Blood from eye and superficial cortex -> cavernous sinus -> internal jugular vein
CN3, 4, 5-1 and 5-2 and 6, postganglionic sympathetic fibers en route to the orbit all pass through the cavernous sinus. Cavernous portion of internal carotid artery is also here.
The nerves that control extraocular muscules (5-1 and 5-2) pass through the cavernous sinus
Cavernous sinus syndrome
Due to pass effect, fistula, thrombosis
Ophthalmoplegia and reduced corneal and maxillary sensation with normal vision.
CN 5 motor lesion
Jaw deviates TOWARD the side of lesion toward unopposed force from the opposite pterygoid muscle
JaW toWard
CN 10 lesion
Uvulaa deviates AWAY from the side of lesion.
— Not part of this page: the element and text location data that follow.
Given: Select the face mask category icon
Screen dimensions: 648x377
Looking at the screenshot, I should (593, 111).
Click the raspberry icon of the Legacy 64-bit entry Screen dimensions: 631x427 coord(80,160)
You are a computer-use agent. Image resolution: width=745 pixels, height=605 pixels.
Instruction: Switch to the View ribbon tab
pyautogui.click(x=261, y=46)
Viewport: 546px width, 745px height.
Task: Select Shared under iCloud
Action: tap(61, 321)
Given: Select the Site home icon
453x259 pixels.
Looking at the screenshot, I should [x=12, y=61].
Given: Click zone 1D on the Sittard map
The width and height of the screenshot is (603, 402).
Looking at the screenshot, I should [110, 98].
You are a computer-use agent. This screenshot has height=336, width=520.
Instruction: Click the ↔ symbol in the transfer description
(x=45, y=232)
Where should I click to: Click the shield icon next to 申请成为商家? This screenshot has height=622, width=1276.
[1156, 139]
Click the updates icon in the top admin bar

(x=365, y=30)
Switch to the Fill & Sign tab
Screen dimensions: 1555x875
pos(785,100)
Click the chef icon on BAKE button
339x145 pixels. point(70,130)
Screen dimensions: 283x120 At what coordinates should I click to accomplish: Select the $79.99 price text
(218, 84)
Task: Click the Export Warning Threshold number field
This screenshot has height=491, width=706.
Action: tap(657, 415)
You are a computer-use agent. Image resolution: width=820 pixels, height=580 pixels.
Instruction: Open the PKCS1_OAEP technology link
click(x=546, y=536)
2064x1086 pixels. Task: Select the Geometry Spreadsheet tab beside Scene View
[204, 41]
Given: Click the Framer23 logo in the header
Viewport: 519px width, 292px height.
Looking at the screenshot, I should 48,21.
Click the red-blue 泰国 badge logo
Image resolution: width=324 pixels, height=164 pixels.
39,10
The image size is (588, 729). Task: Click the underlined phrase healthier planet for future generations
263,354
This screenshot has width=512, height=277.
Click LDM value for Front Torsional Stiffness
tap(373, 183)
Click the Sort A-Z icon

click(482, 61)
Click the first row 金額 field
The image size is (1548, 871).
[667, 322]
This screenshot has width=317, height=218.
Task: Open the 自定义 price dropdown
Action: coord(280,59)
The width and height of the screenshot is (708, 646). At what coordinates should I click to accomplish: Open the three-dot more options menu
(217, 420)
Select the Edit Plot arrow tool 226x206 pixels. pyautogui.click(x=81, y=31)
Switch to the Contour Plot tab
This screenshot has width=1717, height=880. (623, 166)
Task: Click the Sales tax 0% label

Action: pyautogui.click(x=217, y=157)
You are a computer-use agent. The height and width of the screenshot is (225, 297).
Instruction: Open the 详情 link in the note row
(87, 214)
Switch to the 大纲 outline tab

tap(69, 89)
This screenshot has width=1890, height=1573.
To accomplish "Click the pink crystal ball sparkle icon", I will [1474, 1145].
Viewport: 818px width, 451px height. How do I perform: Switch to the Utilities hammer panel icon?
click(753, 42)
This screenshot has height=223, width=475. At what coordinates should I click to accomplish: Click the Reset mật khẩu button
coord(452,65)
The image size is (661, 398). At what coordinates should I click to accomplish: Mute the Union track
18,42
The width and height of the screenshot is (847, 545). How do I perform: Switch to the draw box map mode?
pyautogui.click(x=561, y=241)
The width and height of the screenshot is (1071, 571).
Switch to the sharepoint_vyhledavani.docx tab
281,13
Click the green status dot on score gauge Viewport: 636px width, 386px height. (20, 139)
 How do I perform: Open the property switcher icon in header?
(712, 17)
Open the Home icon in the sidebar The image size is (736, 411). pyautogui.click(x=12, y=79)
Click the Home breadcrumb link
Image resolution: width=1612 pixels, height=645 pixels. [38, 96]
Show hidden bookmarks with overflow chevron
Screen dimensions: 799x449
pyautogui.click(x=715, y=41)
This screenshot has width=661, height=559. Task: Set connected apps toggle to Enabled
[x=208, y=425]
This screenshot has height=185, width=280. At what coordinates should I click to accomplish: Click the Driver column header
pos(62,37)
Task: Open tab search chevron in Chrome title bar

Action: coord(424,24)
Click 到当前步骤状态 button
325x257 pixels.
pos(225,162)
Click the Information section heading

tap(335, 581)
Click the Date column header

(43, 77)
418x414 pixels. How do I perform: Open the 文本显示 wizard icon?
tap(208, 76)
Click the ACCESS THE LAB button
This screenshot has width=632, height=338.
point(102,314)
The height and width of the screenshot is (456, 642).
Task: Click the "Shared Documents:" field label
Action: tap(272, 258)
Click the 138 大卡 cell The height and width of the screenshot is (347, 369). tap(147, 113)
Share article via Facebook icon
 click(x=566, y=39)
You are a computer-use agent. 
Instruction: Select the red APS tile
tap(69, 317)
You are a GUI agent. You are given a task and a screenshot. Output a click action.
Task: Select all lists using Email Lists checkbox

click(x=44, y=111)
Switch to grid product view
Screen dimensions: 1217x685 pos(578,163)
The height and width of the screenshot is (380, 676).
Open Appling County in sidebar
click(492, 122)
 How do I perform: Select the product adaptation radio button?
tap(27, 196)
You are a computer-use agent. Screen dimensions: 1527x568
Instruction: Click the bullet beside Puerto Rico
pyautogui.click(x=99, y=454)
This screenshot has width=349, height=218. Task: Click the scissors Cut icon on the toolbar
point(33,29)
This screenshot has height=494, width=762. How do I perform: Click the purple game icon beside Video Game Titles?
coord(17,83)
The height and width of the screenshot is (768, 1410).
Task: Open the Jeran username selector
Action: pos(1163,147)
Weak side collapses and uvula points away
UvulAAA Awayyyy
CN 11 lesion
Weakness turning head to contralateral side of lesion (SCM)
Shoulder droop on side of lesion (trapezius)
The left SCM contracts to help turn the head to the right
CN 12 (LMN)
Tongue deviates TOWARD the side of lesion (lick your wound) due to weakened tongue muscle on the affected side.
Tongue deviates Toward
Hearing loss: conductive
Renne test: abnormal (bone> air)
Weber test: localizes to affected ear
(Weber: better heard on the affected ear, because denser stuff in the ear conducts air-mass interface higher)
Hearing loss: sensorineural
Renne test: normal (air>bone)
Weber test: localizes to unaffected ear
(Weber: better heard on the other ear)
Hearing loss: noise-induced
Damage to stereocilliated cells in organ of Corti
Loss of high frequency hearing 1st
Sudden extremely loud noises can produce hearing loss due to tympanic membrane rupture.